Мальчик вскочил на ноги и оглянулся кругом.
– Кто говорит? Няня, ты?
– Нет, родной; няни нет больше у тебя. А говорит с тобой твоя тетя Прокна, к которой ты ехал в гости, когда-то женщина, а теперь птица-соловей. Я и вчера говорила с тобой, только ты не понимал меня, а сегодня я сделала так, что будешь понимать и меня, и всех других птиц. Но прежде всего позавтракай молоком и хлебом.

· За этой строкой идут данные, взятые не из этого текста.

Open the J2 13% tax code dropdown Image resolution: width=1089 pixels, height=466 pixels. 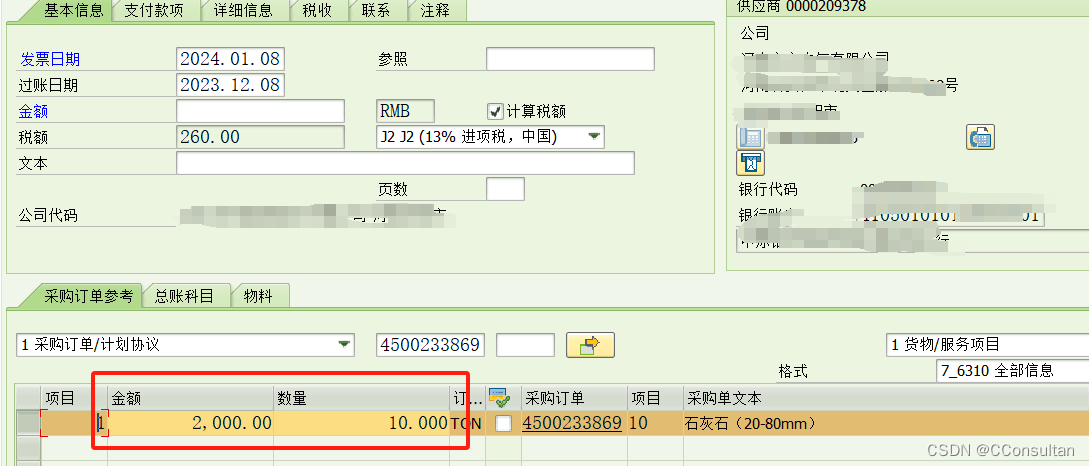point(593,136)
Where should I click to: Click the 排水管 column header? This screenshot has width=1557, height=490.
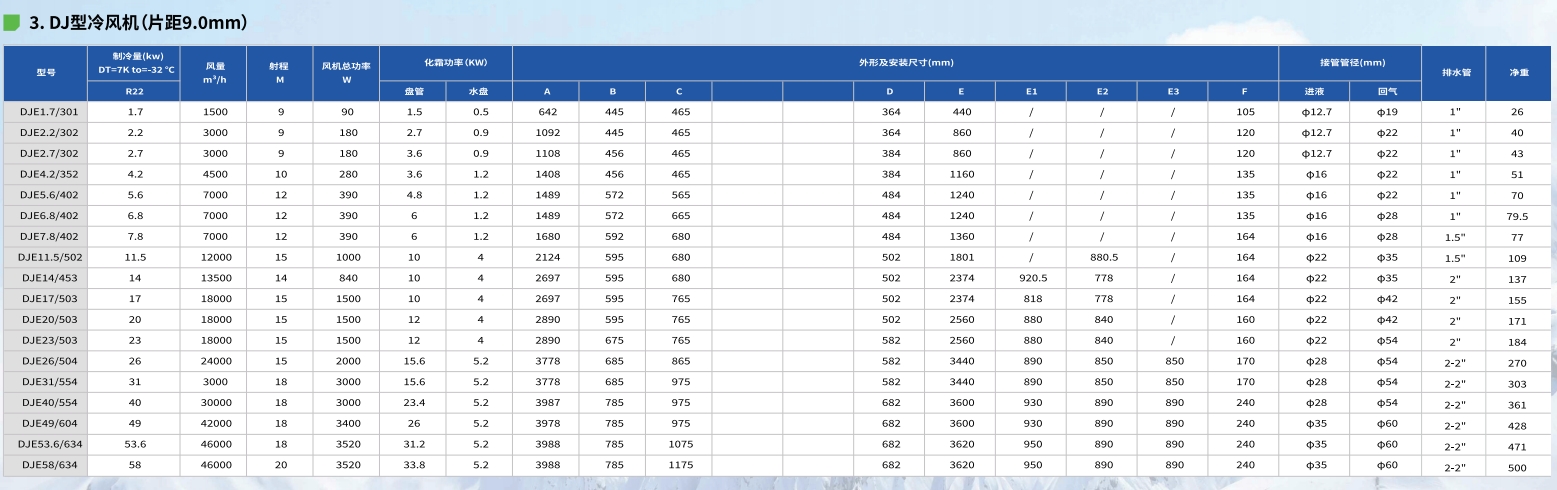pos(1454,73)
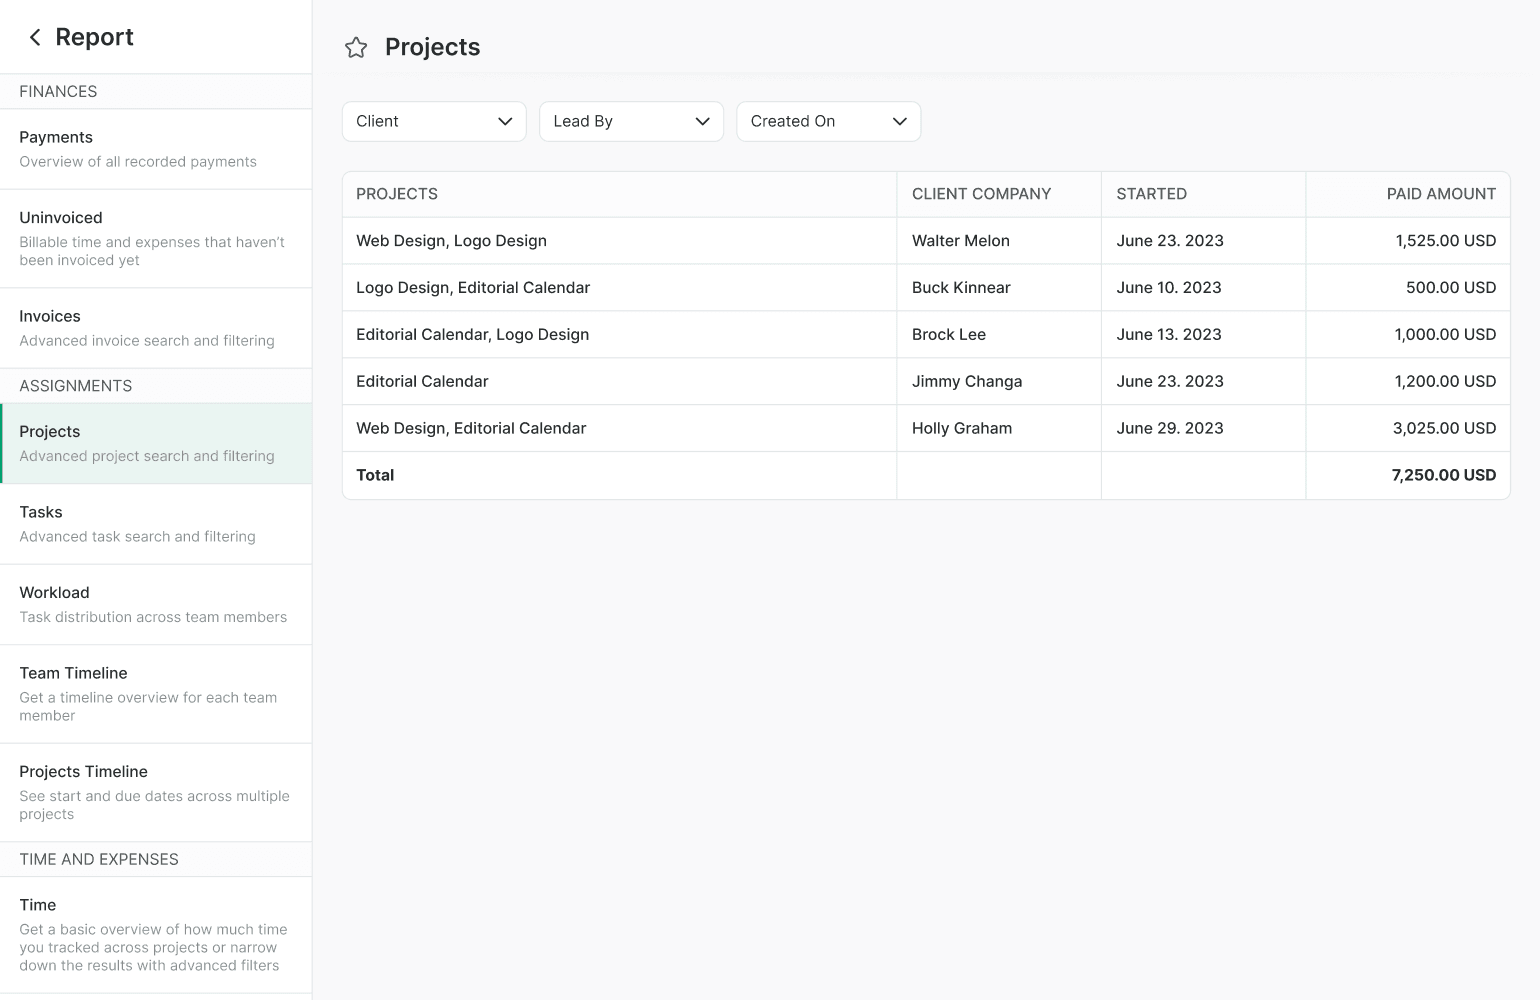Expand the Lead By filter dropdown
This screenshot has width=1540, height=1000.
point(631,121)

Удивление у мальчика быстро прошло, и заговорил голод. Утолив его основательно, он стал опять искать глазами свою собеседницу.
– Тетя!
– Что, мой милый?
– А что мы теперь будем делать?
– Гулять пойдем. Хочу тебе показать мое царство. Ты ведь слыхал, надеюсь: я – царица этих мест.
Мальчик вышел из пещеры; птичка, перелетая с куста на куст, со скалы на скалу, показывала ему путь. Долина, в которую его перенес Гип, только с одной стороны была ограждена от прочего мира отвесной стеной скалы; по другую сторону ручья тянулись отлогие склоны, отчасти поросшие лесом, отчасти покрытые зеленой травой. Туда и повела мальчика его проводница. Он обо всем ее спрашивал – о каждой птичке, о каждом цветочке, и на все получал от нее ответы. Уставши от прогулки, он прилег под кустом; птичка порхнула на одну из его веток, прямо над его головкой, и затянула свою обычную песню.

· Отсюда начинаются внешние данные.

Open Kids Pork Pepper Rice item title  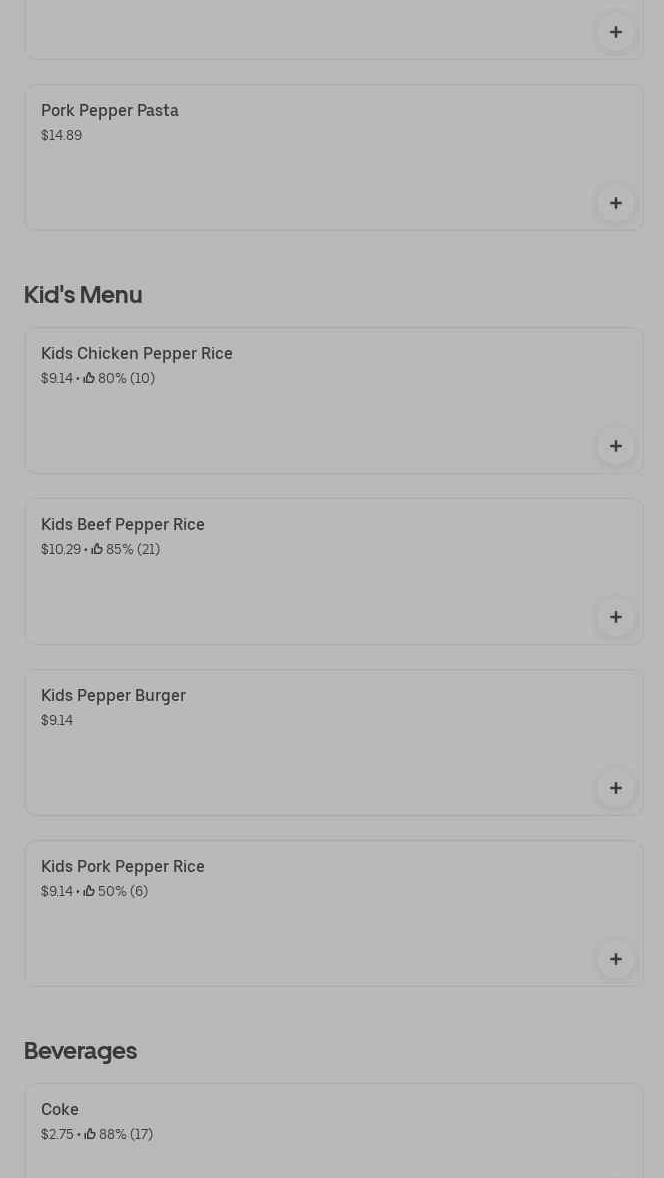[122, 866]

Теперь он понимал эту песню – это была жалоба по погибшем в младенчестве Итии, погибшем от материнской руки. Стало ему грустно…
– Тетя, как же это могло случиться? – спросил он, когда она кончила свою песню.
– В пылу страсти, мой милый.
– В пылу чего?
– В пылу страсти. Ты не знаешь, что такое – страсть?
– Нет, тетя, не знаю. Ты мне объясни.
– Ну вот, послушай. Тебе говорили, что я стала женой Терея, царя фракийского?
– Говорили.
– Теперь пойми. Я страстно любила свою сестру, твою другую тетю, Филомелу – любила так, что без нее жить не могла.
– Это и есть страсть?
– Да, мой милый, это и есть страсть – одна из многих страстей.
– Тетя, – и у меня есть сестрица Креуса, и я ее очень люблю. Ты мне напомнила о ней, и мне грустно стало.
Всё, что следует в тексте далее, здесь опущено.